*** Opening PAGE TEXT ***

ARASA launches activist guide on human rights and TB

Attention W4GF Advocates: The guide serves as a framework for activists in Southern and East Africa working on HIV, TB and human rights issues in the region. It aims to provide a starting point for activists to identify the key advocacy priorities relating to TB and human rights in their own countries. To download the guide, click here.

On December 4, 2015: ARASA launched a guide for activists called: Close the Gap: TB and Human Rights at the 46th Union World Conference on Lung Health  in Cape Town. With initial results from the STREAM randomised controlled trial showing 80% success rate in using a 9-month treatment option for MDR-TB, compared with 24-month treatment standard – the theme of this year’s Lung conference, “A New Agenda” articulates the long awaited biomedical advancements in tuberculosis treatment. What remains lagging behind are the ‘people’ who are meant to be accessing the treatment. Key populations who are most vulnerable to TB are being missed because of lack of enabling legal, social and policy environments.

This document serves as a framework for activists in Southern and East Africa working on HIV, TB and human rights issues in the region. The guide is divided into the five key topics identified as needing urgent attention in the region: A rights-based approach to TB, Criminalisation of TB, Unequal access to TB care and treatment, TB and gender, and people most affected by TB.

*** Closing PAGE TEXT ***

State whether each statement below agrees with the page text about ARASA's guide on TB and human rights, answering yes or no and quoting the deciding words of the text. 1. Initial STREAM trial results showed an 80% success rate for a 9-month MDR-TB treatment option. 2. The guide is divided into three key topics. 3. The guide is a framework for activists in West Africa.

*** Opening ENTRIES PROVIDED ***

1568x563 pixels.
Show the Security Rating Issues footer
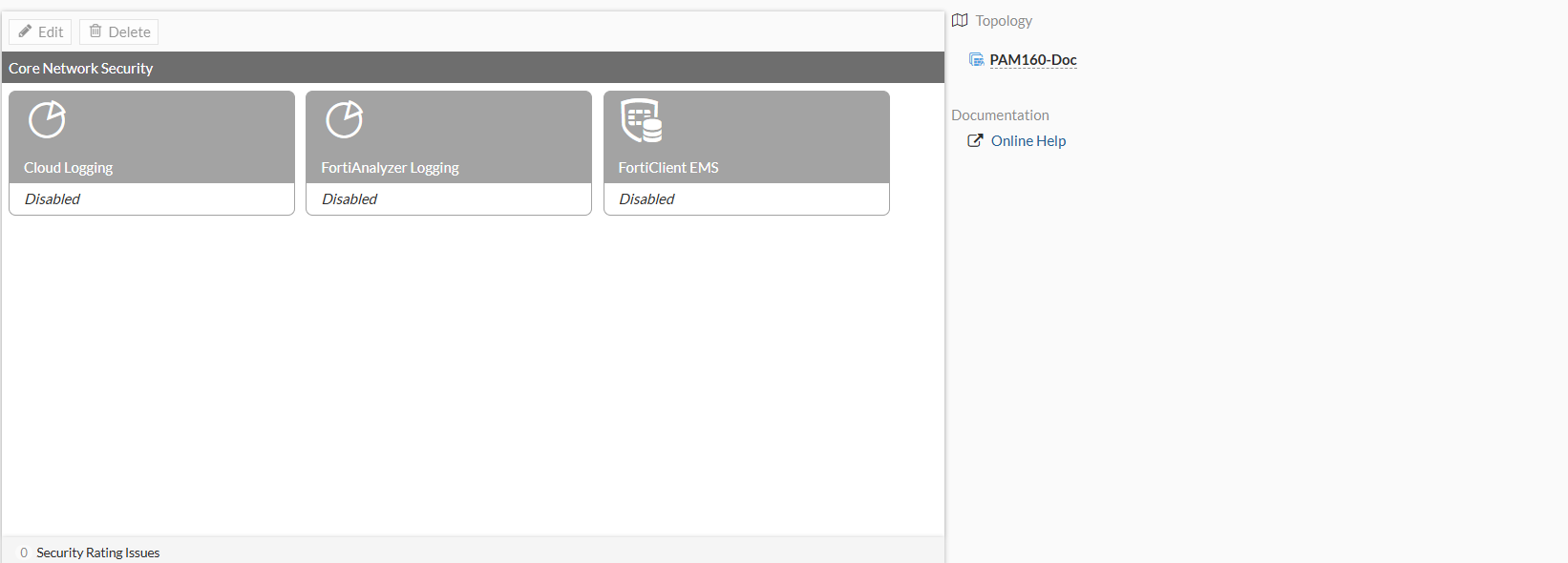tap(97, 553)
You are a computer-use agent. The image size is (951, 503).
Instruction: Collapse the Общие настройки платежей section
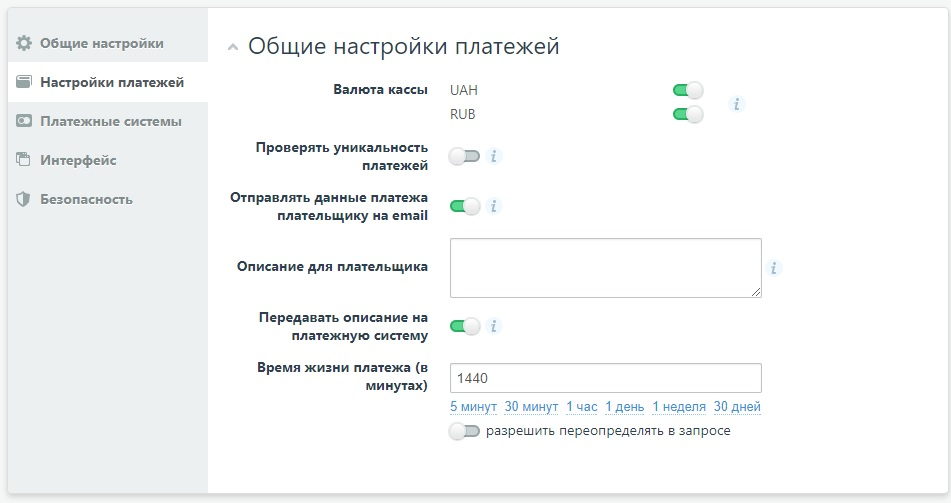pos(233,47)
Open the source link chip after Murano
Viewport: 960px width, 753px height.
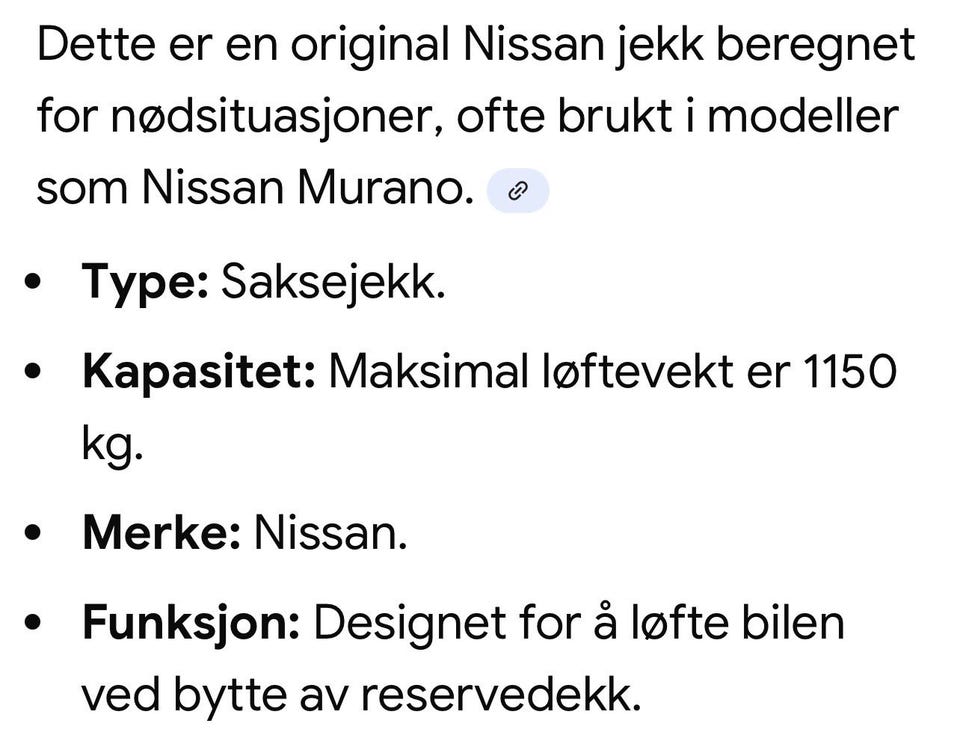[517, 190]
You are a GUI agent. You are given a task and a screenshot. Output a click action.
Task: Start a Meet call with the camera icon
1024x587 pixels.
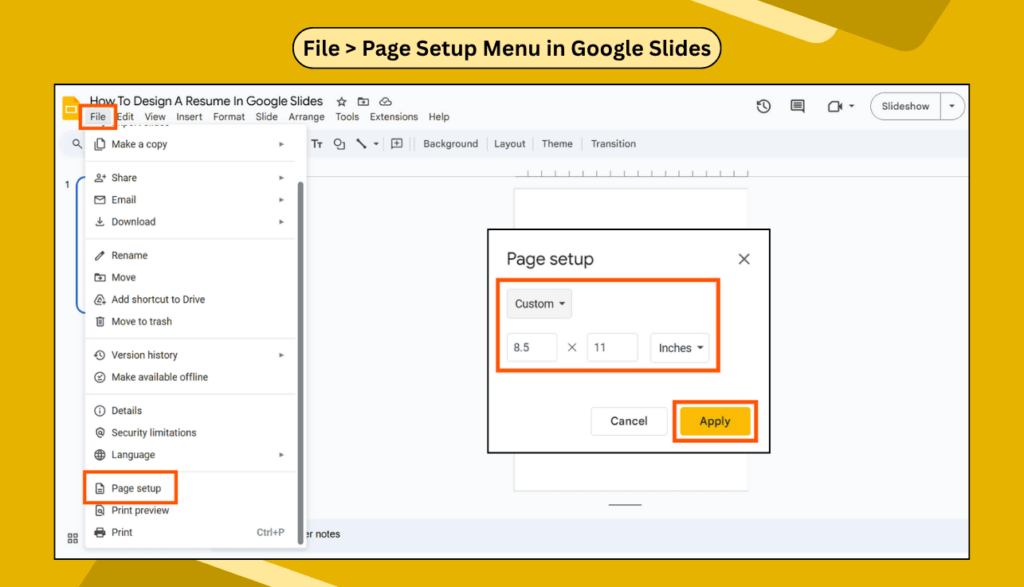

*** Closing ENTRIES PROVIDED ***

**ANSWER FOR THE TASK**:
1. Yes: "showing 80% success rate in using a 9-month treatment option for MDR-TB"
2. No: "The guide is divided into the five key topics"
3. No: "a framework for activists in Southern and East Africa"